Mendenhall didn’t just take fire from her competitors Wednesday night — she dished out her own flavor of criticism, attacking Anderson’s brash style of governing as unproductive.

“The ability to be open and accessible,” she said, “is really hard when you’re a combative person and you’re burning bridges all over the place.”

Mendenhall said she knows the relationships that are required to govern from City Hall, how to disagree productively and can work with state lawmakers to deliver results in Utah’s capital.

(Trent Nelson | The Salt Lake Tribune) Salt Lake City Mayor Erin Mendenhall speaks during a debate with Michael Valentine and former Mayor Rocky Anderson on Wednesday, Oct. 4, 2023.

Anderson said the notion that he doesn’t get along with legislators is “absurd,” adding that he has “a long, proud record of working with people of all kinds and making a real positive difference.”

Keeping the Jazz

Asked how she would keep the Utah Jazz in Salt Lake City, Mendenhall said her administration is “actively engaged” with team owner Ryan Smith’s Smith Entertainment Group to work on potentially giving a new National Hockey League team a home downtown as Smith pursues a franchise.

She pointed to shifting demands from those who attend professional sporting events, saying it is no longer just about experiencing a game for fans.

“People want to be able to have a good time, be out there with their kids, go out for a restaurant before and maybe go to a bar after, ride your bike home, and then be able to get up in the morning and take that path back into the downtown,” she said. “It invigorates not only the downtown but the entire state, and we want this. We’re working hard on this and I think it’s very possible for us.”

Anderson accused the mayor of being “blind to what’s really happening” when fans attend events downtown, adding that some avoid going to the area because it has become degraded with no enforcement from police.
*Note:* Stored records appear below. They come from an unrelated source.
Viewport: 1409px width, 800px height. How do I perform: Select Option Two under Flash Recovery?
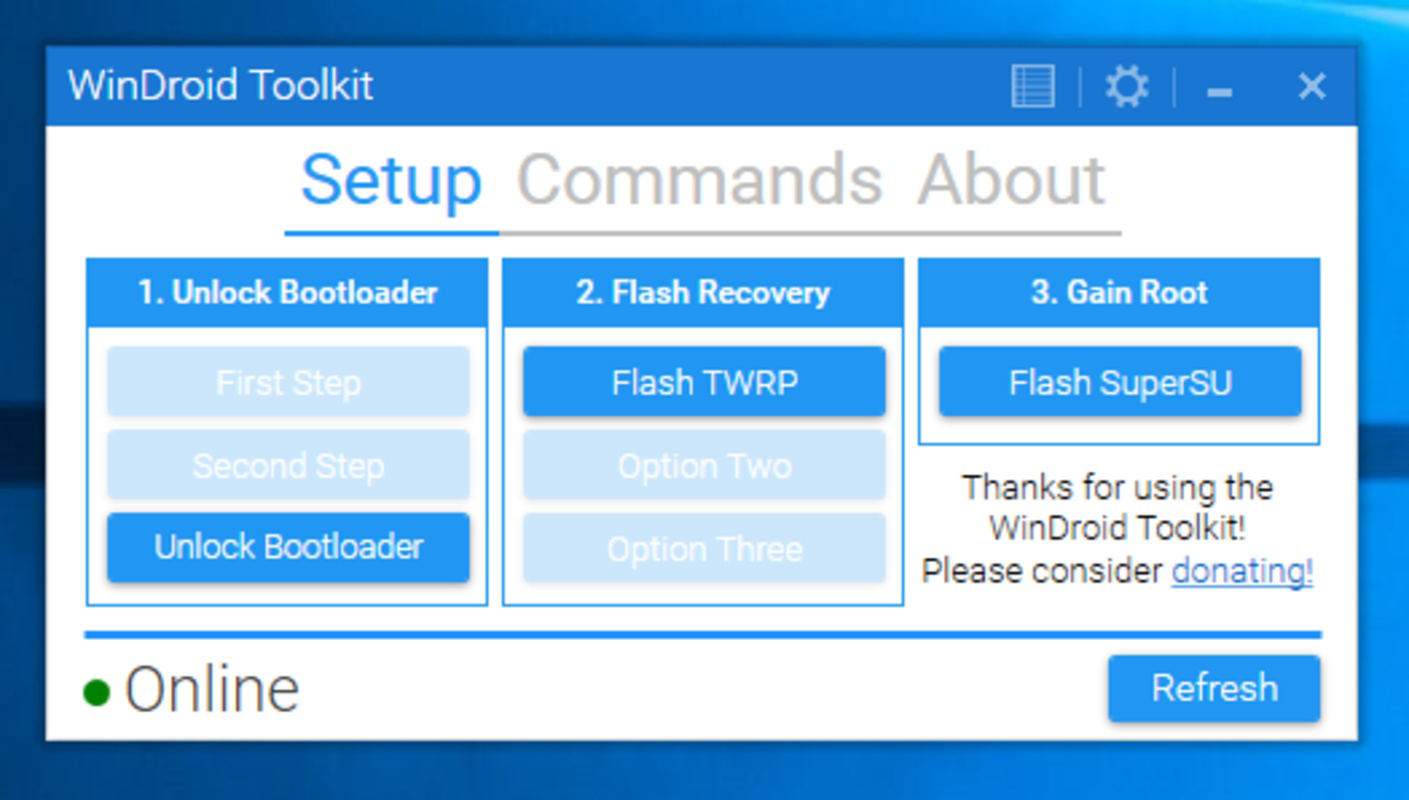[704, 465]
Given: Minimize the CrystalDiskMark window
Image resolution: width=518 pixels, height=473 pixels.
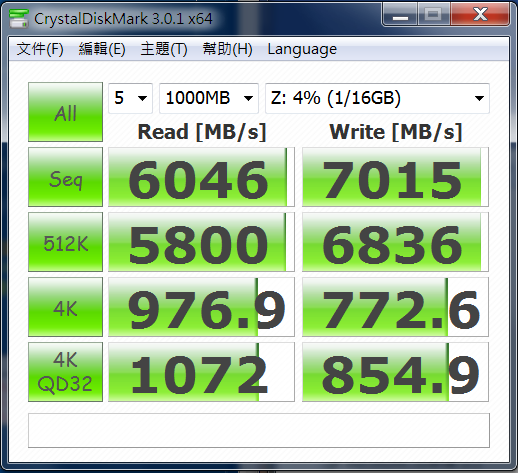Looking at the screenshot, I should pos(400,15).
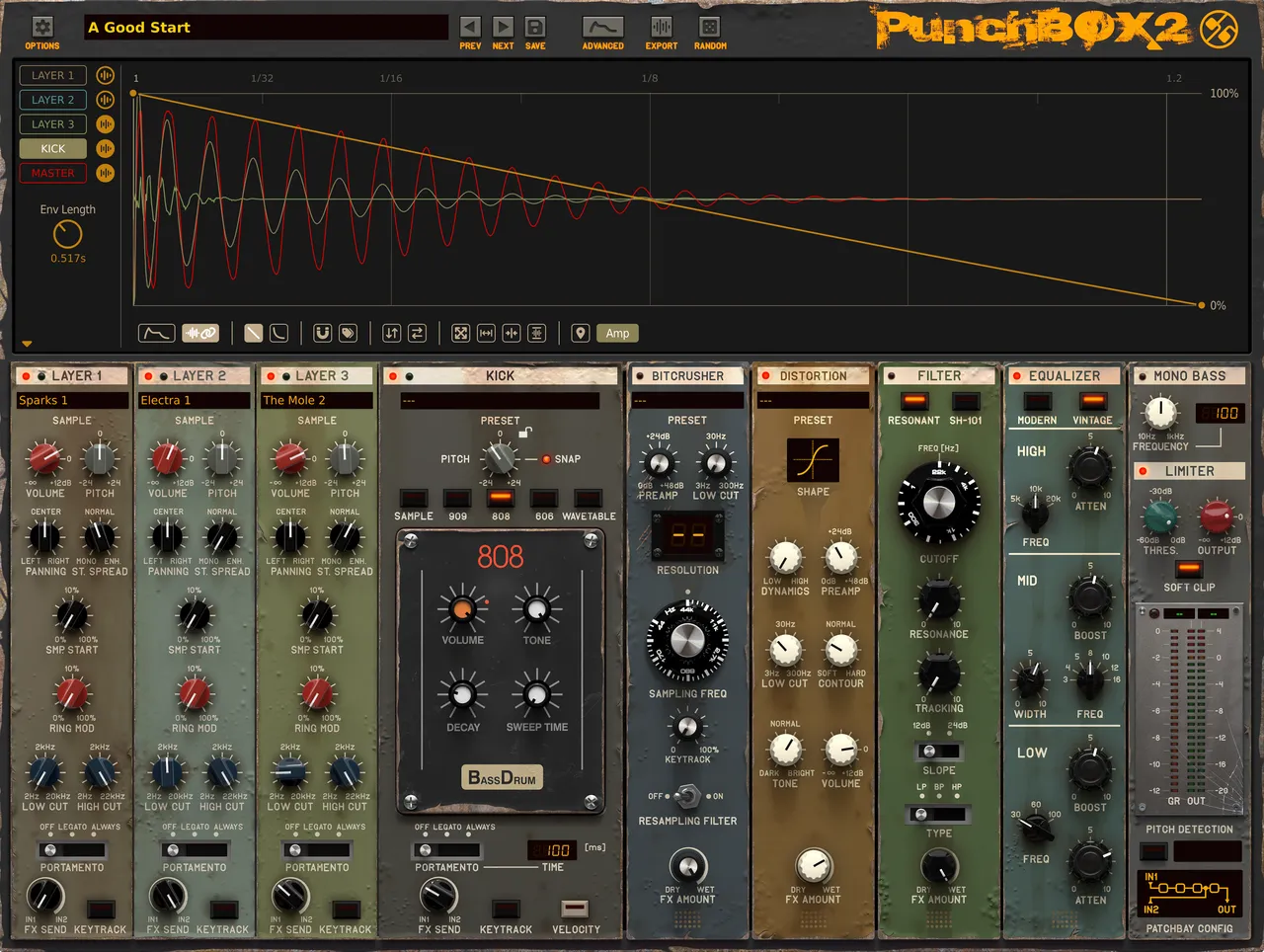Viewport: 1264px width, 952px height.
Task: Click the waveform link icon in envelope toolbar
Action: tap(200, 334)
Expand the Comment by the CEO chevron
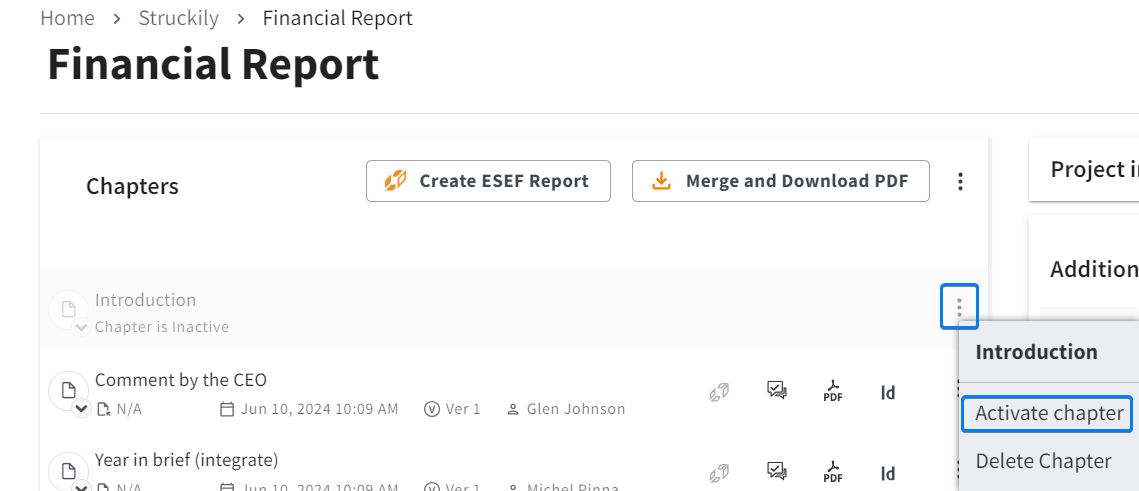Viewport: 1139px width, 491px height. (81, 409)
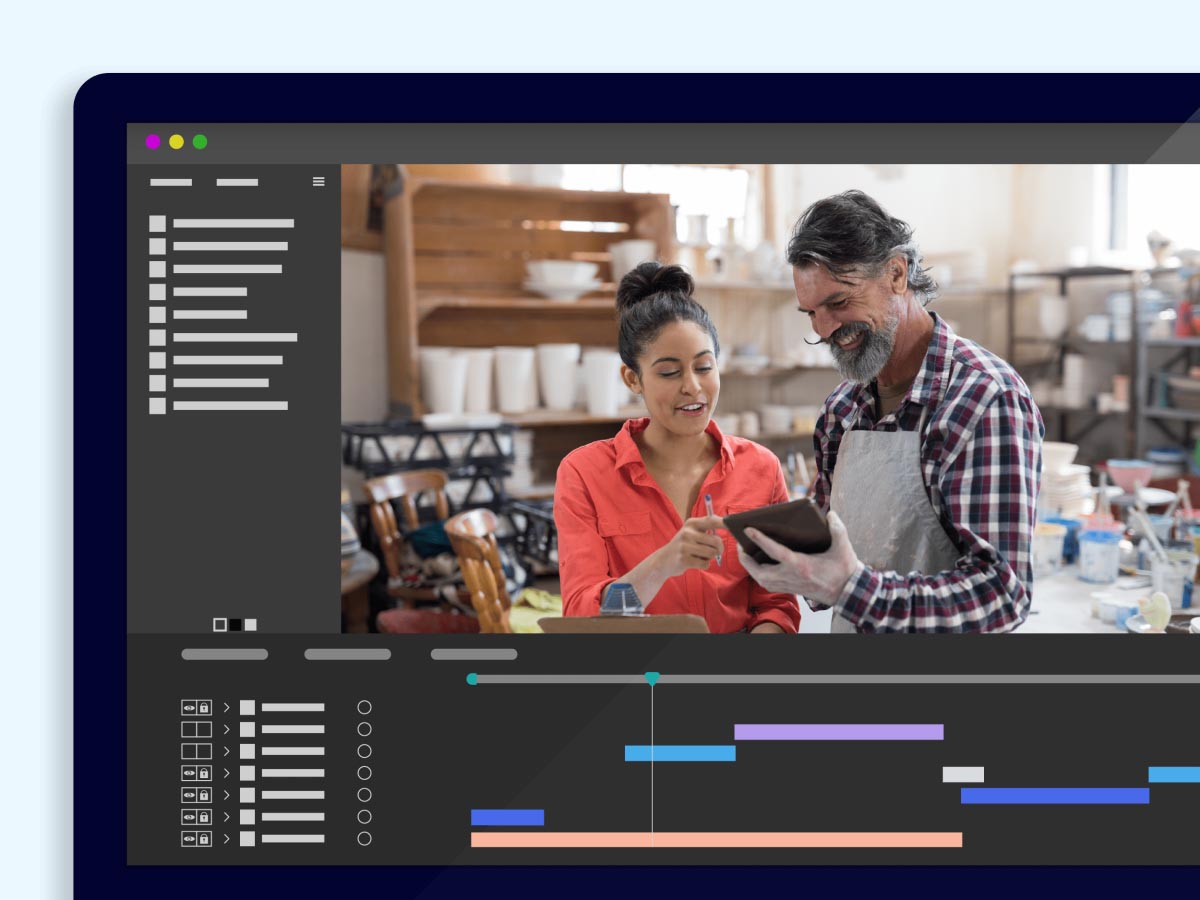Screen dimensions: 1200x900
Task: Click the middle pill button above the timeline
Action: pos(347,654)
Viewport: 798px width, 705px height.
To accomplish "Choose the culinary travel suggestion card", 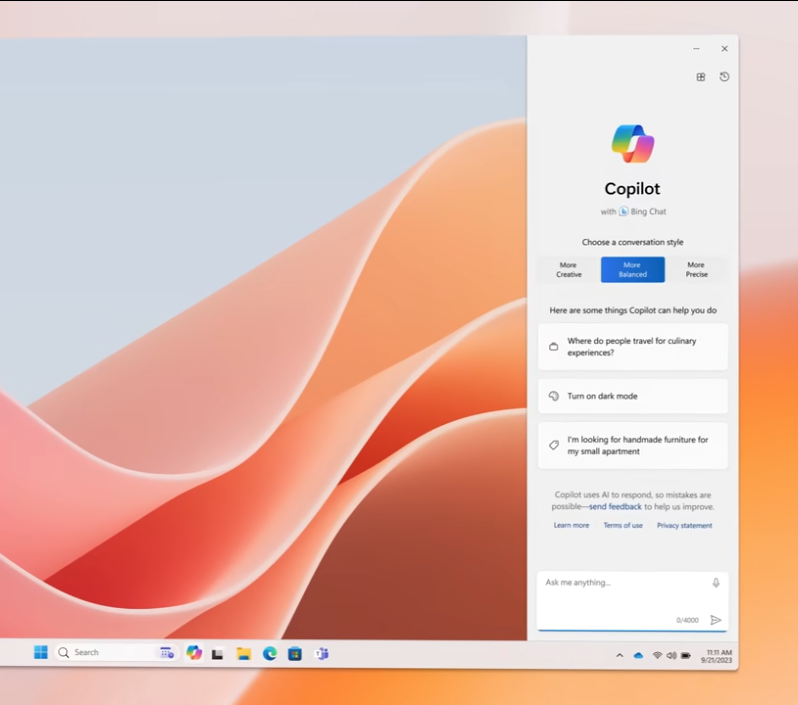I will (632, 347).
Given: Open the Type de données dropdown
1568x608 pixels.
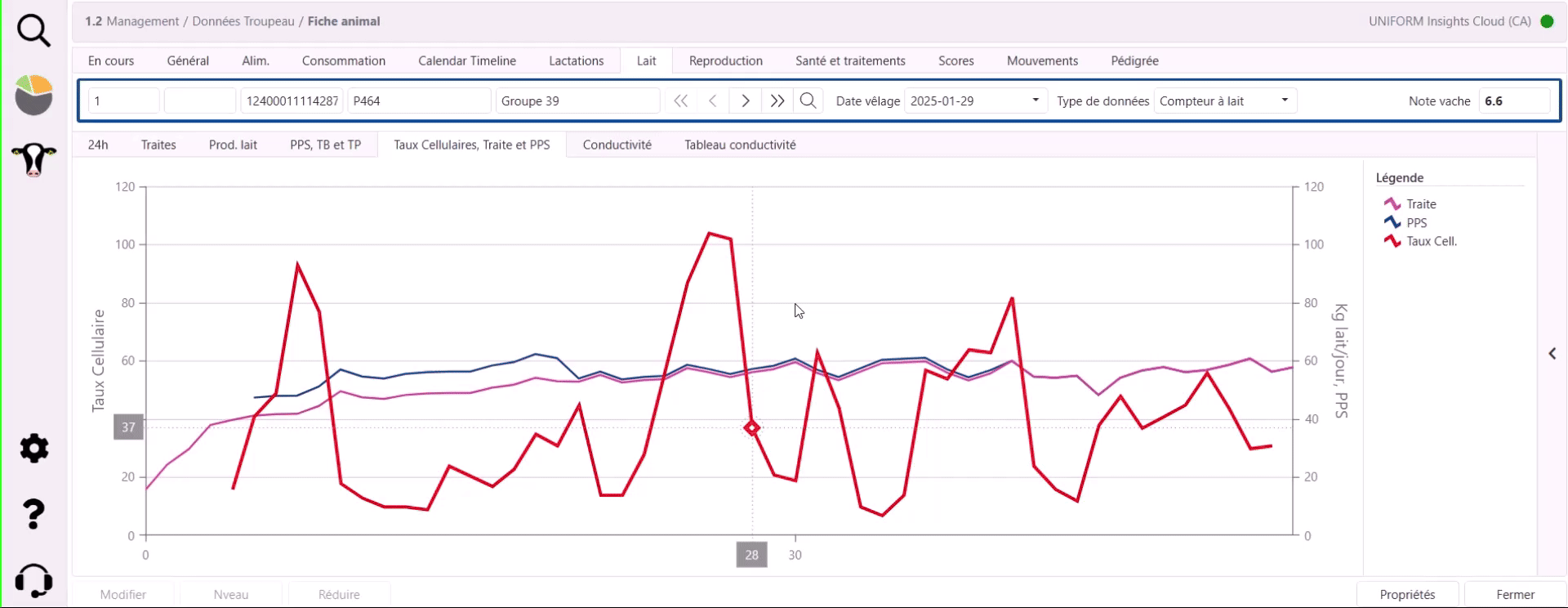Looking at the screenshot, I should pyautogui.click(x=1284, y=101).
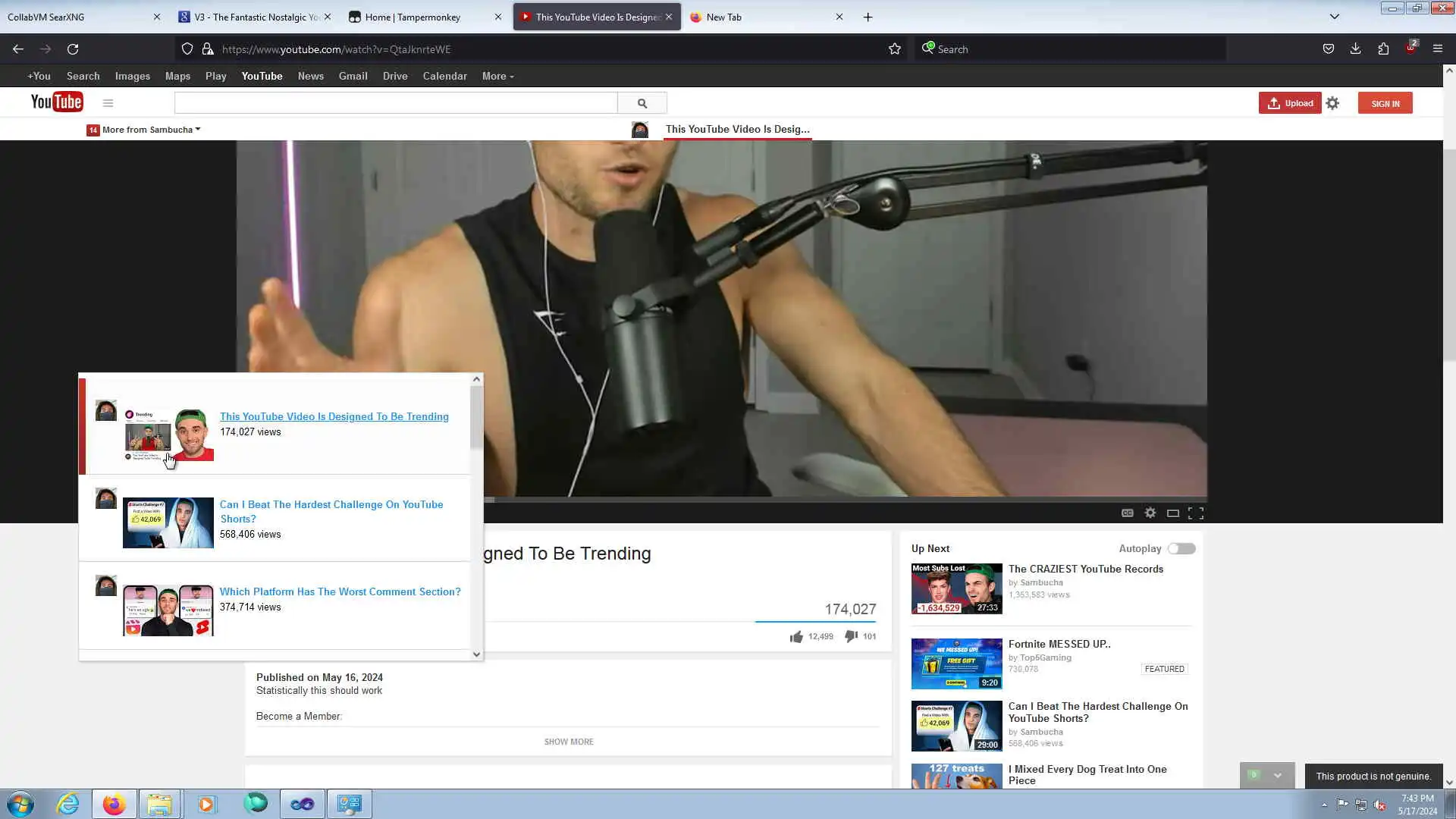Click the YouTube search magnifier button

coord(642,103)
The former mayor said Utah’s capital may have been able to keep minor league baseball’s Salt Lake Bees from leaving for the suburbs if the experience in the Ballpark neighborhood had not been so “devastatingly awful.”

“No one is standing up here saying that we don’t need more shelter and we don’t need more housing,” the mayor responded. “We’re all in agreement about that. But how it gets done is what this race is about. Can we get the partnerships to actually solve the problems and not do it by ourselves?”